These days there are many surfing schools strewn up and down the coast of California and just about everyplace else that has any sort of wave to ride.
I always say that if there is a wave and a beach, the two things you are sure to find would be Boogie boards and surf schools. Boogie boards have been around for well over 50 years now, thank you Tom Morey. But actual surf schools were not all that common even 30 years ago.
Let me give very short re-cap on that.
In Hawaii, the beach boys at Waikiki were teaching people to surf as far back as anybody can remember. That’s a given. Here in California, there were a couple of schools that popped up in the 1960s when surfing had its big growth spurt. Mickey Munoz had one going at Doheny and, if I remember correctly, at the Huntington Beach cliffs. In the late ’60s and early ’70s, I offered lessons myself in San Clemente on Saturday mornings, when I wasn’t traveling for some sort of surf competition.

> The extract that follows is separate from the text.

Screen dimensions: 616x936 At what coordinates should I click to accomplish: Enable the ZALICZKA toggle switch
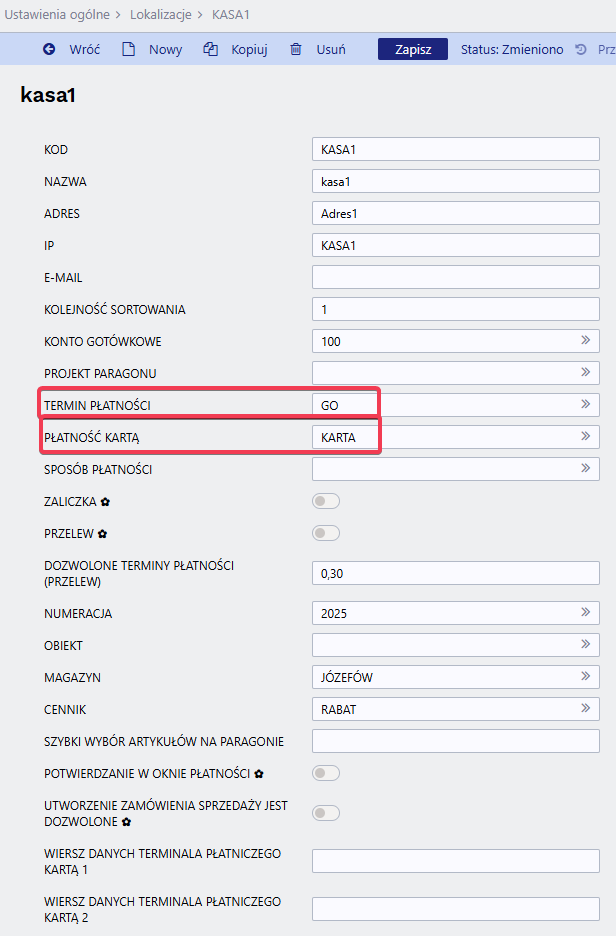pos(326,501)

Anytime I think of a surf school the name Paskowitz comes to the forefront of my mind. Doctor Dorian Paskowitz and his family ran a surf school and camp at San Onofre for years and years. That was the premier place to go for decades. I love those guys.
In the mid 1990s, other than Paskowitz, there weren’t a lot of other actual schools available. This next part is in answer to the question of how I got involved in the surf school and surf camp business back in 1996.
First off, it wasn’t my idea. I was teaching tennis in Fountain Valley, writing this column for the Register, and managing the Windansea surf shop in Huntington Beach. During that period, I did an appearance on a “sports talk” television show that was produced by a guy named Rick Walker. Not long after that, I had Rick’s daughter, Kelsey, in one of my tennis classes.
One night Rick came to pick her up and asked me why I was teaching tennis and not surfing. My answer was there were no surf schools to teach at, so how could I make a living doing that?
Maybe a week or so later, Rick came into the surf shop and asked me if I would be interested in doing a Corky Carroll Surf School. I told him if he put it all together and made it legal then I would be down for it. My thought was this was just talk and when he found out how much red tape and effort it would take to put something like that together he would fizzle out and this would never happen.
Wrong. A couple months later, Rick shows up back at the shop and tells me that he has all the permits, a location, a fleet of boards, instructors lined up and an opening date that June.
Wow, I was in shock that he actually had pulled all that together.
Our first summer running it together was low key and only showed a tiny profit, but Rick was really gung-ho and was sure that this was going to be a thriving deal with a little time and a lotta effort. At that point, he took over running everything. I developed the teaching methods and would be there for the introductions and opening talks to the new students on Monday mornings along with doing private lessons. Rick did everything else with a tremendous amount of effort and energy put into it.
Within a few years it grew and really started to happen. This included a second school/camp in Costa Rica.
Today it’s still going strong and is being run by Rick’s kids. Collin is in Costa Rica and Kelsey and her husband in Huntington Beach. I have been sending videos to Collin for work with certain students and stop in at Huntington Beach from time to time.
Rick retired and has been writing books about early California that are excellent.
I am really proud and stoked that going into its 29th summer the CCSS is still going strong and offering a first class surfing experience. Thank you Rick Walker, it never would have happened without you.